As wavelet based schemes fail to explore the geometrical structure that is typical in smooth edges of images, we need new schemes capable of exploiting the geometrical information present in images. Since both the computational efficiency and precise modeling of geometrical information are key issues in the compression problem, we present novel coding algorithms based on tree structured segmentation.We first investigate both the one dimensional (1-D) and two dimensional (2-D) piecewise polynomials signals. For the 1-D case, our scheme is based on binary tree segmentation of the signal. This scheme approximates the signal segments using polynomial models and utilizes an R-D optimal bit allocation strategy among the different signal segments. The scheme further encodes similar neighbors jointly and is called prune-join algorithm. This allows to achieve the correct exponentially decaying R-D behavior, D(R)~2^{-cR} , thus improving over classical wavelet schemes. We then show the extension of this scheme to the 2-D case using a quadtree, which also achieves the exponentially decaying R-D behavior, for the polygonal model, with low computational cost of O(NlogN). Again, the key is an R-D optimized prune and join strategy.

We further present the R-D performance of the proposed tree algorithms for piecewise smooth signals. We show that the proposed algorithms achieve the near-optimal polynomially decaying asymptotic R-D behavior for both the 1-D and 2-D scenarios. Finally, we conclude with numerical results, which show that the proposed quadtree coding scheme outperforms JPEG2000 by about 1 dB for real images, like cameraman, at low rates of around 0.15 bpp.

25 Mar 2004 at 17:15, Room CO-015
Image Processing by The Curvelet Transform
Dr Jean-Luc Starck, CEA, Centre de Saclay, France
Wavelets have been very successful for many applications such as filtering, deconvolution, detection or compression. They have however some limitations when the data present anisotropic features, and we present new methods, such as the ridgelets and the curvelets, better adapted to this kind of data. Finally, we describe how to combine all these transforms in order to benefit of the advantages of each of them.

About the author
Jean-Luc Starck holds a Ph.D from University Nice-Sophia Antipolis and an Habilitation from University Paris XI. He was a visitor at the European Southern Observatory (ESO) in 1993 and at Stanford's statistics department in 2000. He has been a Researcher at CEA since 1994. His research interests include image processing, multiscale methods and statistical methods in astrophysics. He is also author of two books entitled Image Processing and Data Analysis: the Multiscale Approach (Cambridge University Press, 1998), and Astronomical Image and Data Analysis  (Springer, 2002).
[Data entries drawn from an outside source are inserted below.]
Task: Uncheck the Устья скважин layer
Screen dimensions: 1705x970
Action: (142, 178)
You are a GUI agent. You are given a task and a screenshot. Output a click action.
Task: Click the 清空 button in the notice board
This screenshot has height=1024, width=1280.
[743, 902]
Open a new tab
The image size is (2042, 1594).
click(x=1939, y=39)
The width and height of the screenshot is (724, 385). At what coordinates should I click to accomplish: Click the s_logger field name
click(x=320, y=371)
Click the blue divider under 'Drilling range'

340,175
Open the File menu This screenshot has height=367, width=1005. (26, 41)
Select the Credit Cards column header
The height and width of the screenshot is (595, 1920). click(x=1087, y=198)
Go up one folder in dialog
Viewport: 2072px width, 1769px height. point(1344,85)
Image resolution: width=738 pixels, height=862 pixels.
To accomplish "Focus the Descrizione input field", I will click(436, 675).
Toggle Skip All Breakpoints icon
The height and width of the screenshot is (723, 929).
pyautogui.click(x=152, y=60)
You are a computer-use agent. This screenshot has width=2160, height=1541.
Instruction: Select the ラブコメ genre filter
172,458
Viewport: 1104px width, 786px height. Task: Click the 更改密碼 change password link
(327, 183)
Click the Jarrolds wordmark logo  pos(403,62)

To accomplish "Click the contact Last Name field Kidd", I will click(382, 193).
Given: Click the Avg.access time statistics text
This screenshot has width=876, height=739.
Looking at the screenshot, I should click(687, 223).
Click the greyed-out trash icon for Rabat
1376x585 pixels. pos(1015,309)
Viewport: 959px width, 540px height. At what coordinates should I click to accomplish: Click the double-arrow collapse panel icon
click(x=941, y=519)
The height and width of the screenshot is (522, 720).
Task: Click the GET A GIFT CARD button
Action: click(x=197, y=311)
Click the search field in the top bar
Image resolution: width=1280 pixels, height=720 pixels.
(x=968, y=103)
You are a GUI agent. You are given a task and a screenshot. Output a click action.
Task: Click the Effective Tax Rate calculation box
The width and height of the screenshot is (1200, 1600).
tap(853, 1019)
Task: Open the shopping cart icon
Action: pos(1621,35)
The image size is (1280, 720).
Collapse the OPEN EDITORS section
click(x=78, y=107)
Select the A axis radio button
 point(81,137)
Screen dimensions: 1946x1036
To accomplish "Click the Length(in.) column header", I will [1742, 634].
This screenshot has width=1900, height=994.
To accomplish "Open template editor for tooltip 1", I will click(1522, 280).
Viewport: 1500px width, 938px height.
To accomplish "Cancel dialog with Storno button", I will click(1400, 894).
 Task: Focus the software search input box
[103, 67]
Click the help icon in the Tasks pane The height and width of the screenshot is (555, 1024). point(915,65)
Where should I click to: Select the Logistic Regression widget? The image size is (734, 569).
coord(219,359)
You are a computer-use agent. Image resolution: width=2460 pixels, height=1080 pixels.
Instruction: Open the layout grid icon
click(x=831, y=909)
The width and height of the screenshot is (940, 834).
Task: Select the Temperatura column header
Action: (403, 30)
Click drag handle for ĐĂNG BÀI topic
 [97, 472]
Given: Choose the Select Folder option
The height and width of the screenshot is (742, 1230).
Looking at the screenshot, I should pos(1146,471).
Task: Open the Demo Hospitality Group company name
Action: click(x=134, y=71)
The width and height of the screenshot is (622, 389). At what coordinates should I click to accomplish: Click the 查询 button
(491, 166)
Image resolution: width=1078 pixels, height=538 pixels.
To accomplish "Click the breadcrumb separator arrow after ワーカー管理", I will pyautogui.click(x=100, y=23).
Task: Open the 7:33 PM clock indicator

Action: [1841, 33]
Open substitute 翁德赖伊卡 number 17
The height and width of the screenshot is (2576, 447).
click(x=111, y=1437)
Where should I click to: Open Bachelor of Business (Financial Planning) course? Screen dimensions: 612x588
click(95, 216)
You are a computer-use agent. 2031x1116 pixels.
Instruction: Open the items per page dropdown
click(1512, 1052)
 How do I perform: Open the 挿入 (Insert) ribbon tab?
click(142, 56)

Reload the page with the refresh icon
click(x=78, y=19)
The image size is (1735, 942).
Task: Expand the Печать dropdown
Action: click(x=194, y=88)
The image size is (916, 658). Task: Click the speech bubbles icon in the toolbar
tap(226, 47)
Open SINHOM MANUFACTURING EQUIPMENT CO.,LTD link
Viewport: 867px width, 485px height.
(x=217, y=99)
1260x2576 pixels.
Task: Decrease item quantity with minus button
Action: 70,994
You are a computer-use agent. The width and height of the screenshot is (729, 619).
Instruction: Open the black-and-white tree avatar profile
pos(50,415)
11 Mar 2004 at 17:15, Room CO-015
Autofocusing in digital holography via sparse image representations
Michael Liebling, Biomedical Imaging Group, EPFL
The numerical reconstruction of digital Fresnel holograms involves the simulation of a propagating complex wave. Finding the appropriate propagation distance, where the wavefront is ``in-focus'', is difficult if done manually and calls for an automatic procedure. We give a brief review of previously proposed autofocusing methods and propose an algorithm to overcome some of their limitations, in particular, their sensitivity to noise. We propose a method maximizing an image sharpness metric related to the sparsity of the signal's expansion in distance-dependent waveletlike bases (Fresnelets). We show the benefits of such an approach over others and present results based on simulations and experimental measurements.